Aktuell arbeitet jeder vierte Berufstätige in Deutschland ausschließlich im Homeoffice. Doch wie klappt das? Drei Betroffene erzählen, wie sie mit der neuen Herausforderung klarkommen und was die Umstellung für ihre Arbeit und ihr Leben bedeutet. Von Pjer Biederstädt
Mittwoch, 10.02.2021, 10:00 Uhr
Veröffentlicht: Mittwoch, 10.02.2021, 10:00 Uhr
Tanzlehrerin Yasemin Töre unterrichtet ihre Tanzgruppen seit dem Lockdown via Videoschalte aus ihrem Wohnzimmer. In ihrem anderen Beruf als Ärztin ist Homeoffice eher schwer darstellbar.
Tanzlehrerin Yasemin Töre unterrichtet ihre Tanzgruppen seit dem Lockdown via Videoschalte aus ihrem Wohnzimmer. In ihrem anderen Beruf als Ärztin ist Homeoffice eher schwer darstellbar. Foto: Pjer Biederstädt

Das Zaudern ist nicht Yasemin Töres Sache. Die 25-Jährige packt an. Nicht nur in Pandemie-Zeiten.
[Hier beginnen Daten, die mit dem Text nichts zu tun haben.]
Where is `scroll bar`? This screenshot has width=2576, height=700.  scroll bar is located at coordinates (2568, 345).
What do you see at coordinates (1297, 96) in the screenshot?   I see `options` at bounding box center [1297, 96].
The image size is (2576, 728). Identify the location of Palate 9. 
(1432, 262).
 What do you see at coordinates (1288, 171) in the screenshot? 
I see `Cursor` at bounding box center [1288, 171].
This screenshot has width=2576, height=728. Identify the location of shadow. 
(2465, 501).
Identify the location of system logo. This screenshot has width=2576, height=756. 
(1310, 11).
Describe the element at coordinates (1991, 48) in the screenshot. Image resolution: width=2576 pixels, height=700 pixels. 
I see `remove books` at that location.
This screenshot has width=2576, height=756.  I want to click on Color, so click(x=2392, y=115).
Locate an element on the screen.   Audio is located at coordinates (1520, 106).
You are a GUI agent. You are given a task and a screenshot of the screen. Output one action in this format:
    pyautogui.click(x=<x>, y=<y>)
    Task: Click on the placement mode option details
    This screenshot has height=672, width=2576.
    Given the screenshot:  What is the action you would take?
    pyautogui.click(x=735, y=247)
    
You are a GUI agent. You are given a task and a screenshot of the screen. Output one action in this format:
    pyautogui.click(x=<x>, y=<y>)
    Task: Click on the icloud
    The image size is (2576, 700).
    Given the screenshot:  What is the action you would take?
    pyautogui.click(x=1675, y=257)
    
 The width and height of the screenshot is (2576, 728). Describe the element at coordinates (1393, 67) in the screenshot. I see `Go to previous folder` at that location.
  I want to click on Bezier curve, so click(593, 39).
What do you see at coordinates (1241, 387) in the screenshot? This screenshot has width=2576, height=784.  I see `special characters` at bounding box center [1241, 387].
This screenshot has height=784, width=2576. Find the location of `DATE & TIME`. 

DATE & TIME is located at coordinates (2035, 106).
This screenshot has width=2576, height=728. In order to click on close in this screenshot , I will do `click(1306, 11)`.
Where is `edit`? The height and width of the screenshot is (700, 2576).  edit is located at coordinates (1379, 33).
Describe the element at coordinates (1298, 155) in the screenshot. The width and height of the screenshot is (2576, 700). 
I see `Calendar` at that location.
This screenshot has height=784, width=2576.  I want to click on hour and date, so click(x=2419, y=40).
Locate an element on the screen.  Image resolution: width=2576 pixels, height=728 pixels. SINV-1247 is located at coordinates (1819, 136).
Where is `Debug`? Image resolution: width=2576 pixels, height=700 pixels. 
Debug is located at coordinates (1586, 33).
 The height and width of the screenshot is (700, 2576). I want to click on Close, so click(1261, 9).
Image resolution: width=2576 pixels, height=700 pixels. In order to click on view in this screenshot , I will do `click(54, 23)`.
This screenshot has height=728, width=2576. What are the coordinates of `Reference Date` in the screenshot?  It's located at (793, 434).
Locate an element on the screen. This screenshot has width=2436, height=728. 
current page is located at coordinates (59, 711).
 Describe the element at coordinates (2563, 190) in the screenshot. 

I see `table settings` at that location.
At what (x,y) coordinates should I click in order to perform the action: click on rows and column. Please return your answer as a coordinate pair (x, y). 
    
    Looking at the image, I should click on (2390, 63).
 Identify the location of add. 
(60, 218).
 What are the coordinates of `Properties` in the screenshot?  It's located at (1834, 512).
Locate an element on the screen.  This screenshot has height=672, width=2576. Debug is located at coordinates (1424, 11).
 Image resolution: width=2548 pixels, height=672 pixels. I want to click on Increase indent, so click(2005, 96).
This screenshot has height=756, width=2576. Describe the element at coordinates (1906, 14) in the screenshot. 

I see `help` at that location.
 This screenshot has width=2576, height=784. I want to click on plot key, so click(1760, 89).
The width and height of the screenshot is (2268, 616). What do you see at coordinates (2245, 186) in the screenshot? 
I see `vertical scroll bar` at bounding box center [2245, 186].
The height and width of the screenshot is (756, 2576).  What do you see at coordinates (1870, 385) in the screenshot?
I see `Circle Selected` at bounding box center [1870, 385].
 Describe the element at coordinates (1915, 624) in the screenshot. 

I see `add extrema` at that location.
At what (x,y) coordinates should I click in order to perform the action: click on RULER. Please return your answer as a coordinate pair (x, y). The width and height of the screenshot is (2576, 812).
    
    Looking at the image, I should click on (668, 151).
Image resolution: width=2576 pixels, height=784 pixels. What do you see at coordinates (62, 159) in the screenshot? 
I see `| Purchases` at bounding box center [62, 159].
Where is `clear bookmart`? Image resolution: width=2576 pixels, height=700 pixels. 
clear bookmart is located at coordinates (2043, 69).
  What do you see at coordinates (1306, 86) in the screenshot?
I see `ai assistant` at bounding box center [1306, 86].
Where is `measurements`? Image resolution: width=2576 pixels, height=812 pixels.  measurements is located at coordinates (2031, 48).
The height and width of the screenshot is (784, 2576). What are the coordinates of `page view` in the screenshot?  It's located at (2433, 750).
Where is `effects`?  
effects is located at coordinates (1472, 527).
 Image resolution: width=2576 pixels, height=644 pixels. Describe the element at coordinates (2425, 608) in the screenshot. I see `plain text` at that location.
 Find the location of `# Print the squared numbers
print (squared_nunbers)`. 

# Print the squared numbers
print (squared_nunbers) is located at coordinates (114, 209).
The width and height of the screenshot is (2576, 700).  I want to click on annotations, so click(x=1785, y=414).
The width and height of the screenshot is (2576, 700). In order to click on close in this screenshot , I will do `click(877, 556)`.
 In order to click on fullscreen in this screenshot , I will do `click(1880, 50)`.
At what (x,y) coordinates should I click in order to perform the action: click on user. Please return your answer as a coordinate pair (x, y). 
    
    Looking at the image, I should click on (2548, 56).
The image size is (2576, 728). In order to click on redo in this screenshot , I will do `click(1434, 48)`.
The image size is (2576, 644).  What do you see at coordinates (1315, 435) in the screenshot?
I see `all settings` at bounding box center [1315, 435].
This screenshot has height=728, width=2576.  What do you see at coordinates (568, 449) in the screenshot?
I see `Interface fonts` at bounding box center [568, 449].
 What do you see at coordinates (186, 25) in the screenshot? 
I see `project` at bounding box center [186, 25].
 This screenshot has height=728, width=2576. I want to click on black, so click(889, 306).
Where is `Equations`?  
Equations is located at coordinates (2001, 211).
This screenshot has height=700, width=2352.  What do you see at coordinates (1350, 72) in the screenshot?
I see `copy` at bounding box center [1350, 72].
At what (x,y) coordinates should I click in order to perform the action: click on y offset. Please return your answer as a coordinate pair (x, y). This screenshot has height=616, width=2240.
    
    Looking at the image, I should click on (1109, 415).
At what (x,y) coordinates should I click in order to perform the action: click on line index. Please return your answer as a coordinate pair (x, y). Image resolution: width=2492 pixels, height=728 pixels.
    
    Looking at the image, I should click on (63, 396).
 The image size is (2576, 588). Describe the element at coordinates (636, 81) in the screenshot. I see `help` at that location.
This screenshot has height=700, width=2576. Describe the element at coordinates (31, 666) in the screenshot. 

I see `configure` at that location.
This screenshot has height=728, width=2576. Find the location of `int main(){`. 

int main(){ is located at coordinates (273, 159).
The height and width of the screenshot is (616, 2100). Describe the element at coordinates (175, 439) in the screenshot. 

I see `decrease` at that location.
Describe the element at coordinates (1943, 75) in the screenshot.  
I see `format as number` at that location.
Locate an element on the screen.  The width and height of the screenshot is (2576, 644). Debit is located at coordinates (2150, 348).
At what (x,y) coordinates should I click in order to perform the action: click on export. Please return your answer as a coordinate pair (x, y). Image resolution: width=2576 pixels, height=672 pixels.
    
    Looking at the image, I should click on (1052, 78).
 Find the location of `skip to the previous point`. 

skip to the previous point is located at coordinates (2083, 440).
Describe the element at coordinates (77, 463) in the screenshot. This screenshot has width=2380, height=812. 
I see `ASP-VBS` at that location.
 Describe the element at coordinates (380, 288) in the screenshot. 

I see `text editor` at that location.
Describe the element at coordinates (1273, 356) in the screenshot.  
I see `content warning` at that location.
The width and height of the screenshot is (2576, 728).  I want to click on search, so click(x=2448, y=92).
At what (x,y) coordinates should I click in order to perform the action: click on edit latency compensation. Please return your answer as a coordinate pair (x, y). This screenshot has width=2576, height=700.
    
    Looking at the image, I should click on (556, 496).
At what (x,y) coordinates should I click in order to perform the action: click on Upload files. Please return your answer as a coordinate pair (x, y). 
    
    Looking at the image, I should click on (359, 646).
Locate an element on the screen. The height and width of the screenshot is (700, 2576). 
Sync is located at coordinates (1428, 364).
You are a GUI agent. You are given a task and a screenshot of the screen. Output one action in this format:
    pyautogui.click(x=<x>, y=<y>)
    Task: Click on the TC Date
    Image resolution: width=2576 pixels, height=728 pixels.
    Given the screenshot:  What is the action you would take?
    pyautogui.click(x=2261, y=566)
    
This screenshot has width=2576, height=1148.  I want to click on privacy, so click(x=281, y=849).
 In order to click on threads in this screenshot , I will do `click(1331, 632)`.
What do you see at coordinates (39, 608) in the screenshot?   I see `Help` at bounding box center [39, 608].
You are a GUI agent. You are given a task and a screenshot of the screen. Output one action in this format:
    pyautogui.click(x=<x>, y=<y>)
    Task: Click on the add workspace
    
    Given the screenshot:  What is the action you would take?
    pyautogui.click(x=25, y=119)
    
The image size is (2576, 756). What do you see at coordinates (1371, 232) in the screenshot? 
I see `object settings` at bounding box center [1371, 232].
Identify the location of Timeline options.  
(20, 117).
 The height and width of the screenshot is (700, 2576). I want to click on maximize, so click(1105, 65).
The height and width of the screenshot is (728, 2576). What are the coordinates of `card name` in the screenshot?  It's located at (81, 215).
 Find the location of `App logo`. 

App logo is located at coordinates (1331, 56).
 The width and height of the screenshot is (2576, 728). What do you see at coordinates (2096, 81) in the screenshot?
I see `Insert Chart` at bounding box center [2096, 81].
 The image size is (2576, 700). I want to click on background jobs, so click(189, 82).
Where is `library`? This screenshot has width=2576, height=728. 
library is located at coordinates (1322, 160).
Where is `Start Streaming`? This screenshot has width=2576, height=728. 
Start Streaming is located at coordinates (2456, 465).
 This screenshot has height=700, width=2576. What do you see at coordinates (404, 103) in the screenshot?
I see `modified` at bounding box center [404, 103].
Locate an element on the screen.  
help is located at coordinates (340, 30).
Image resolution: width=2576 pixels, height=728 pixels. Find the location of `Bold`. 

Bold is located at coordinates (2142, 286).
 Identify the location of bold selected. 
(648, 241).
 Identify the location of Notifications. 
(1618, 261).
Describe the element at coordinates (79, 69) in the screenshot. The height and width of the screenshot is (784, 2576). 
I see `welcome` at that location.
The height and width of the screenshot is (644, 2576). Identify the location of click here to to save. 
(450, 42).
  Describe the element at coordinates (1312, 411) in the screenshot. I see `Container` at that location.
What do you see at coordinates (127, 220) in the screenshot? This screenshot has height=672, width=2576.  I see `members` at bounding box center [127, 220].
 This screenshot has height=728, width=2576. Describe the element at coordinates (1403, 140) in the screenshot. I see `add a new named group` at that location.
Sie hat Medizin studiert. Und als wäre das nicht der Strapaze genug, hat sie außerdem eine Ausbildung zur Tanzlehrerin gemacht – parallel, versteht sich. „Das Tanzen ist mein Ausgleich für die Medizin – und umgekehrt“, sagt die Ärztin. Tagsüber Training für den Kopf, abends für den Körper.